SOURCE EXCERPT ->

* * * * * * * * *

Tuesday, August 23, 2022

DFT_grid.m

Pitch detection by DFT grid
 
Acknowledgements

1. In the late 80's and early 90's, I studied Byzantine music in the byz music school of Piraeus (Greece). There, I learned the basics of byz music solfège and I decided to create a project to help me learn to sing.
2. In 90's and in 2004 I was studing DSP books in Eugenidis Foundation Library. There, I learned DSP basics.
3. In 2016 I studied Mr. Richard Lyons, a mentor for DSP specialists, book: Understanding Digital Signal Processing, and learned DFT.
4. In 2017 I asked at dsp.stackexchange question: Can I test any frequency with DFT? Marcus Müller, also mentor for DSP specialists, answered *yes*. So I learned can perform DFT grid.
5. Mr. Jeffrey Clark, at matlab suggested me 16384 for second argument in function fft.
 
Introduction

1. I'm homeless and can't implement this code in DSP kit. I offer it for free. It detects fundamental frequency (fundFreq), or pitch, or 1st harmonic, using DFT grid about fundFreq detected by FFT or any other method detecting pitch. My method is the condition user give pitch between one tone (9/8) lower than note's frequency and one tone higher than it, even a student of music can do. Then program, by matlab's abs(fft()), find indices up to 1.2 note's frequency. 1st harmonic's abs is the maximum.
2. Indeed it should be embedded in a project executing, in part, in DSP kit.
3. Project should have two parts. One, executing in DSP kit
performs DFT grid, and other, executing in PC's processor, performs the graphics.
4. Graphics part represents musical note as rectangle with height representing note's interval from base by some unit e.g. cent of semitone. Wide represents note's duration (temp). Color represents sound's amplitude, volume. Rectangle moves to left with speed related with wide. At the left side of window a pointer moves up and down. Its point's height from base, represents voice's pitch. For get an idea see Metrw-pitch graphics. 
5. You can create vertical scale with zero at its middle, upper half representing one semitone, and lower also one semitone, just a micrometer. Zero represents the note rectangle's upper edge. A speed regulator is a must, as well a horizontal scroll bar for user can go back.
6. To measure the volume of the sound, we need to add a snippet. Also we need a third scale for sound's volume.

* * * * * * * * *

TASK BRIEF -> Print everything in the pitch-detection post from "5. Mr. Jeffrey" down to "performs the graphics.". Answer using only the pitch-detection post.

* * * * * * * * *

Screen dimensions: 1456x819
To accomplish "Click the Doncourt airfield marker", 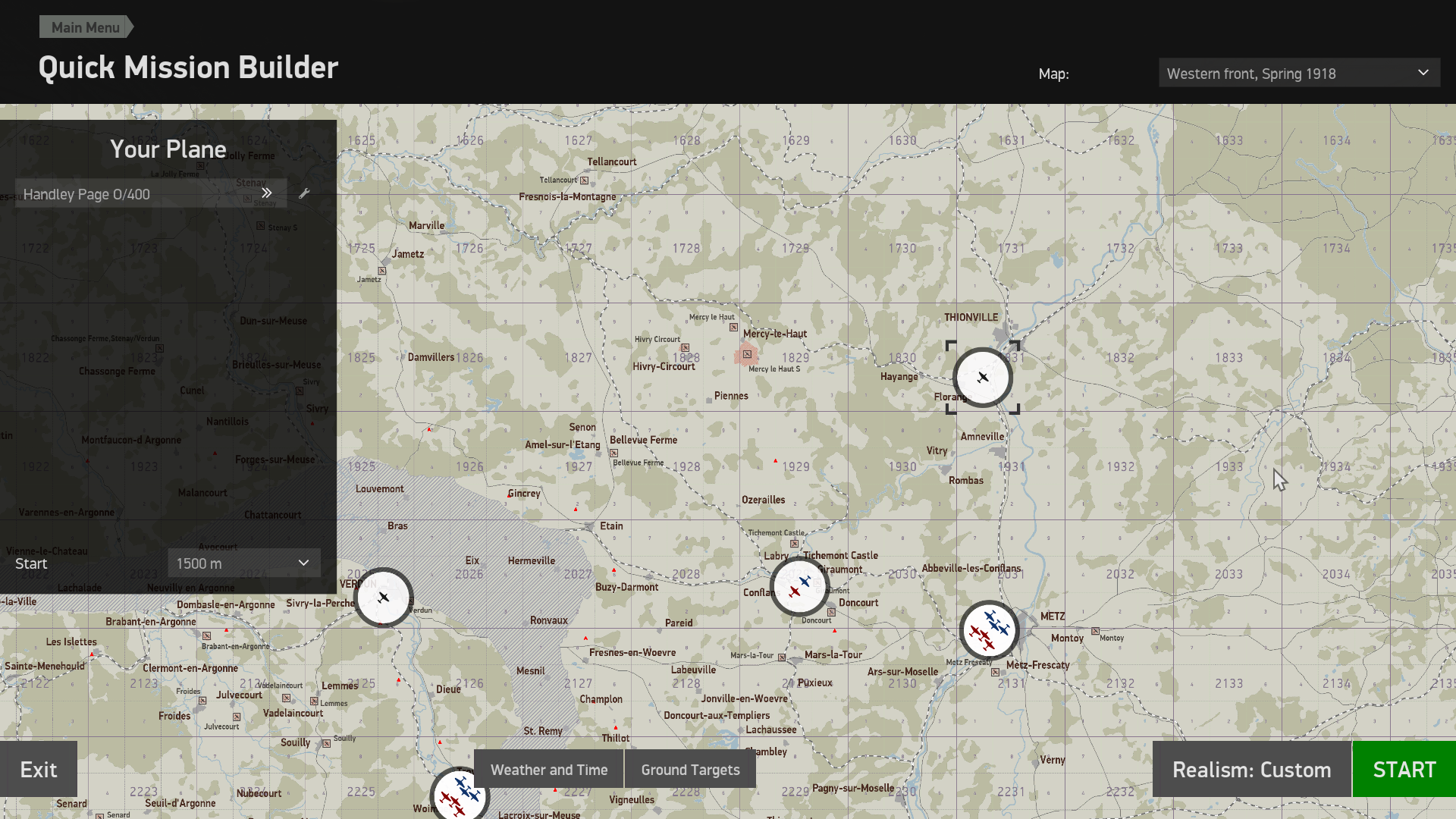I will (831, 612).
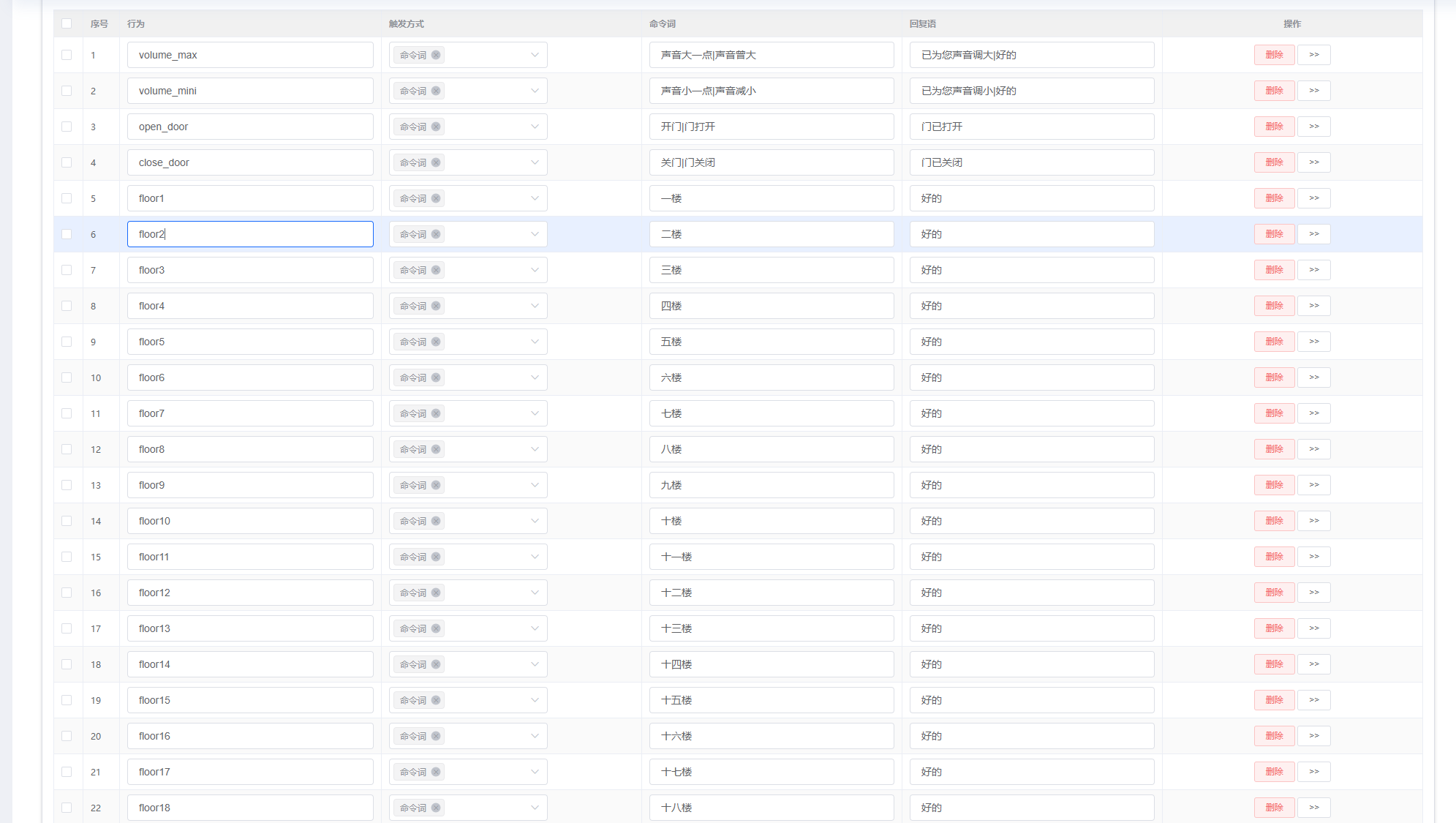Clear the 命令词 tag in open_door row
This screenshot has height=823, width=1456.
tap(436, 127)
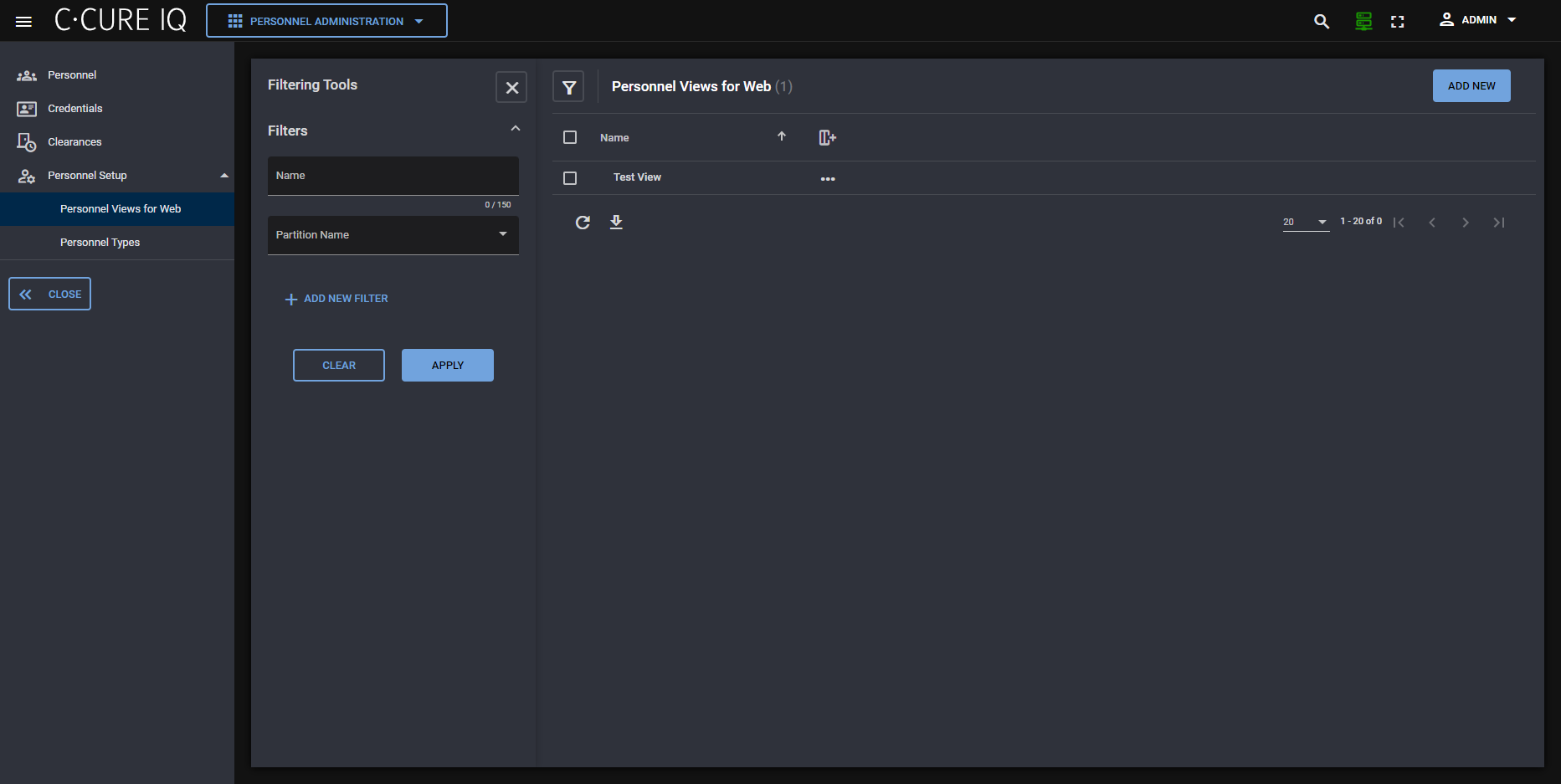Click into the Name filter field

pos(393,177)
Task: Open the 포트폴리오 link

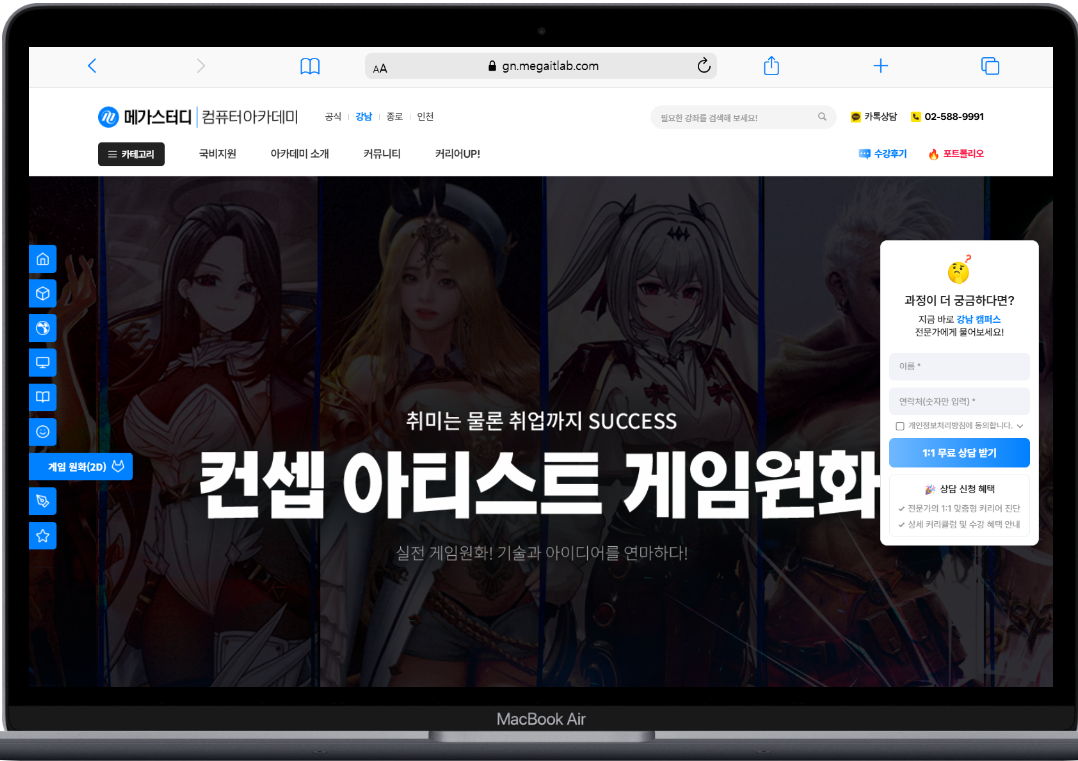Action: pyautogui.click(x=956, y=154)
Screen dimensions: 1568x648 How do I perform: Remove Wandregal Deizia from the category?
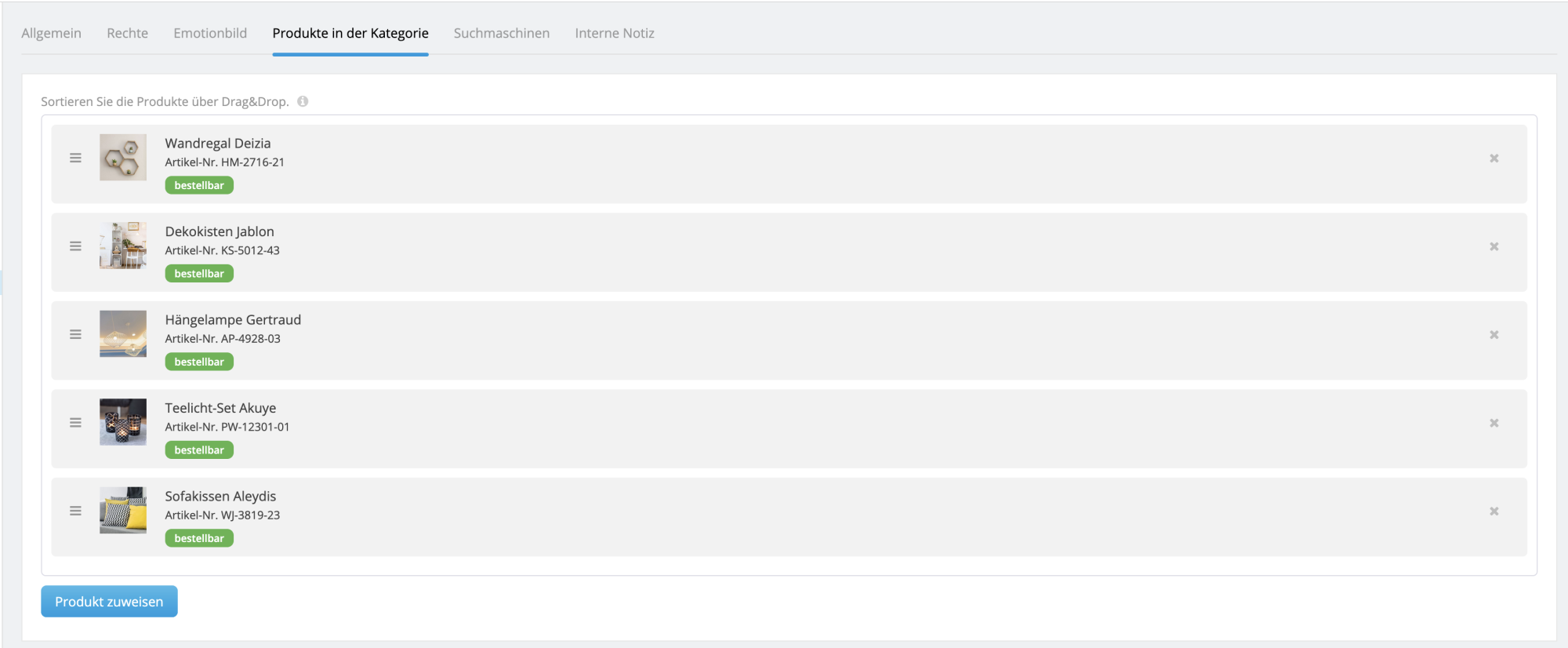pos(1494,158)
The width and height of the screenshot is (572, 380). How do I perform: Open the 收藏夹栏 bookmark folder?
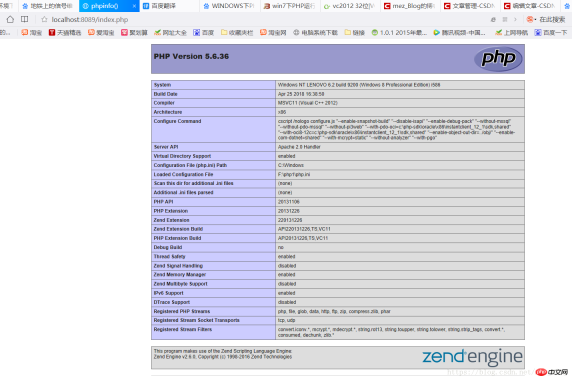pyautogui.click(x=237, y=32)
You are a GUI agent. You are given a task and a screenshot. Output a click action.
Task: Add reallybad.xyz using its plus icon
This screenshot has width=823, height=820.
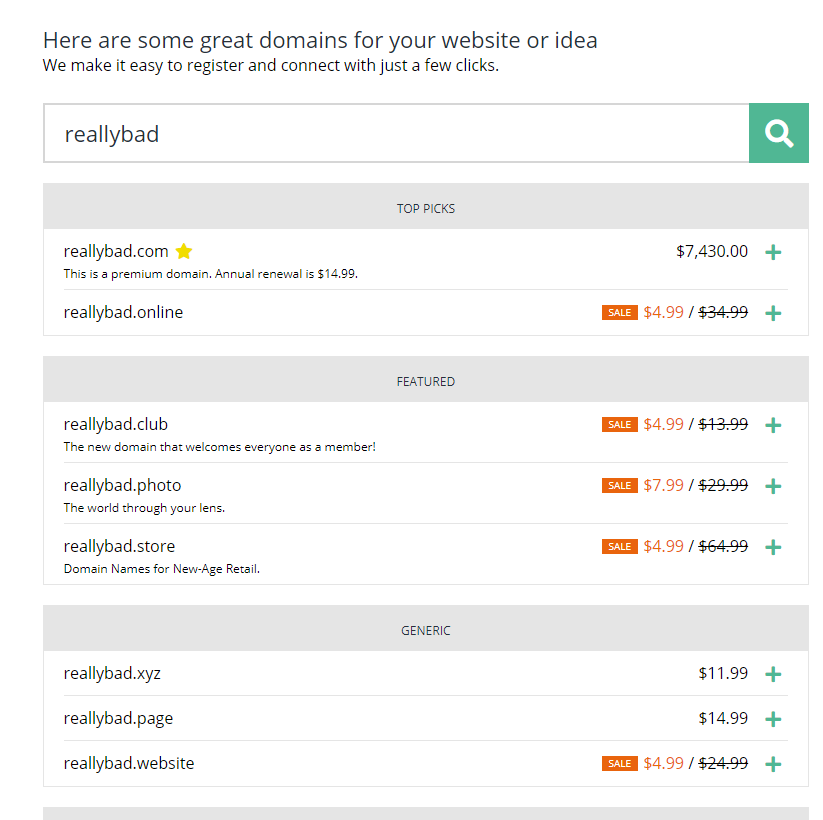point(773,674)
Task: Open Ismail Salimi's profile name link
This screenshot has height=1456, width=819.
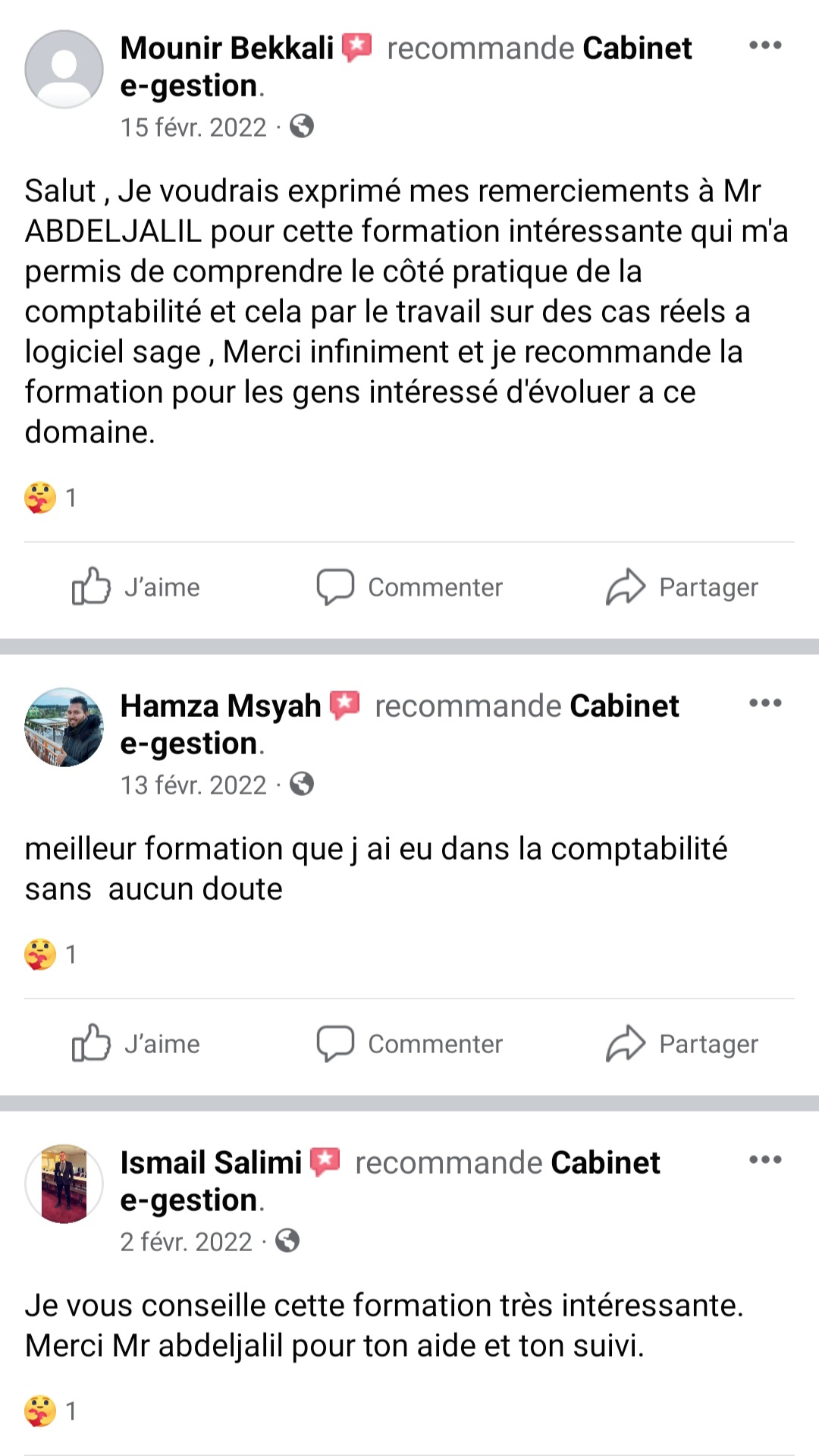Action: coord(211,1163)
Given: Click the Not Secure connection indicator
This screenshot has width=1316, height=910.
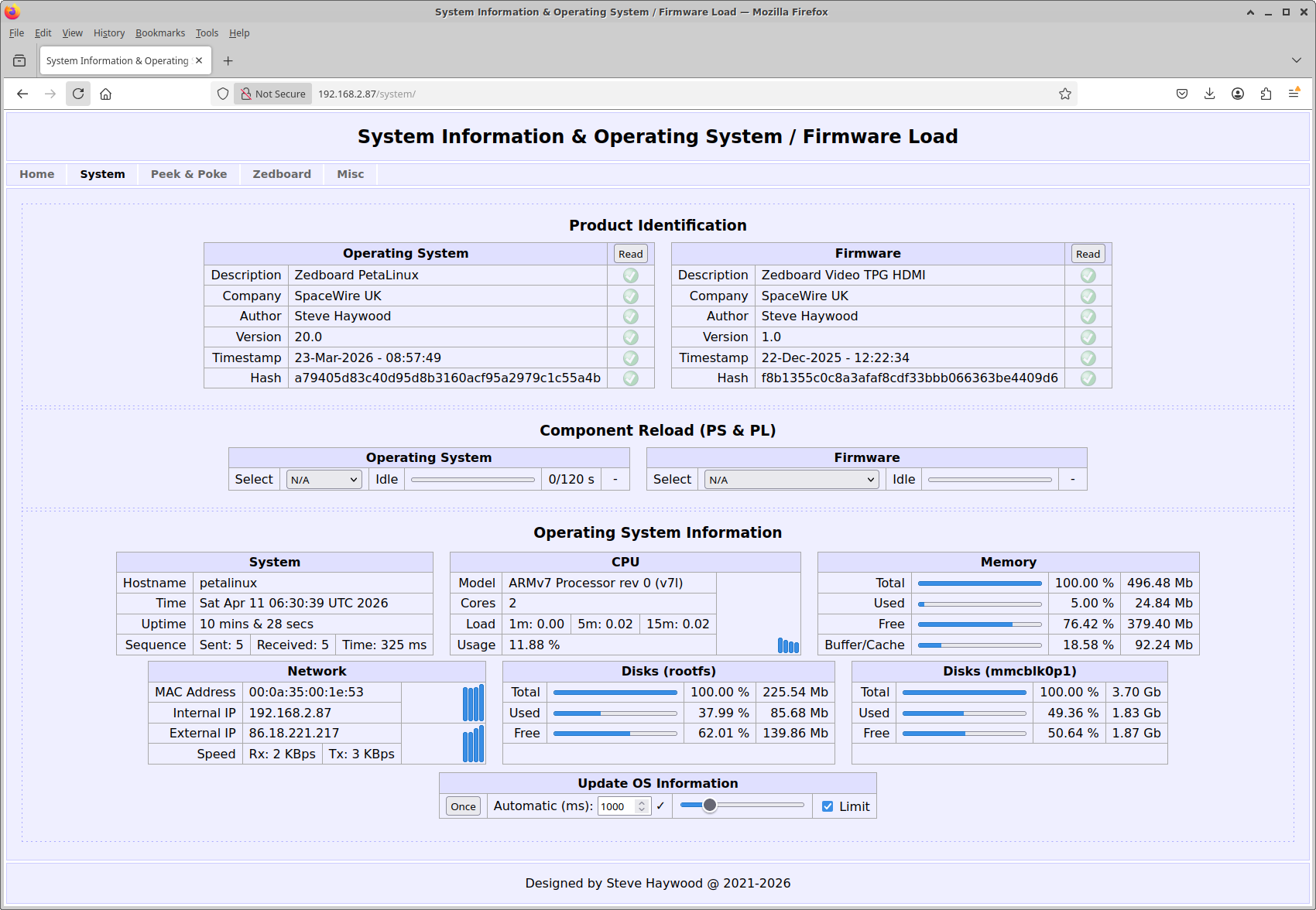Looking at the screenshot, I should pyautogui.click(x=273, y=94).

* * * * * * * * *

ANSWER BELOW ->
5. Mr. Jeffrey Clark, at matlab suggested me 16384 for second argument in function fft.
 
Introduction

1. I'm homeless and can't implement this code in DSP kit. I offer it for free. It detects fundamental frequency (fundFreq), or pitch, or 1st harmonic, using DFT grid about fundFreq detected by FFT or any other method detecting pitch. My method is the condition user give pitch between one tone (9/8) lower than note's frequency and one tone higher than it, even a student of music can do. Then program, by matlab's abs(fft()), find indices up to 1.2 note's frequency. 1st harmonic's abs is the maximum.
2. Indeed it should be embedded in a project executing, in part, in DSP kit.
3. Project should have two parts. One, executing in DSP kit
performs DFT grid, and other, executing in PC's processor, performs the graphics.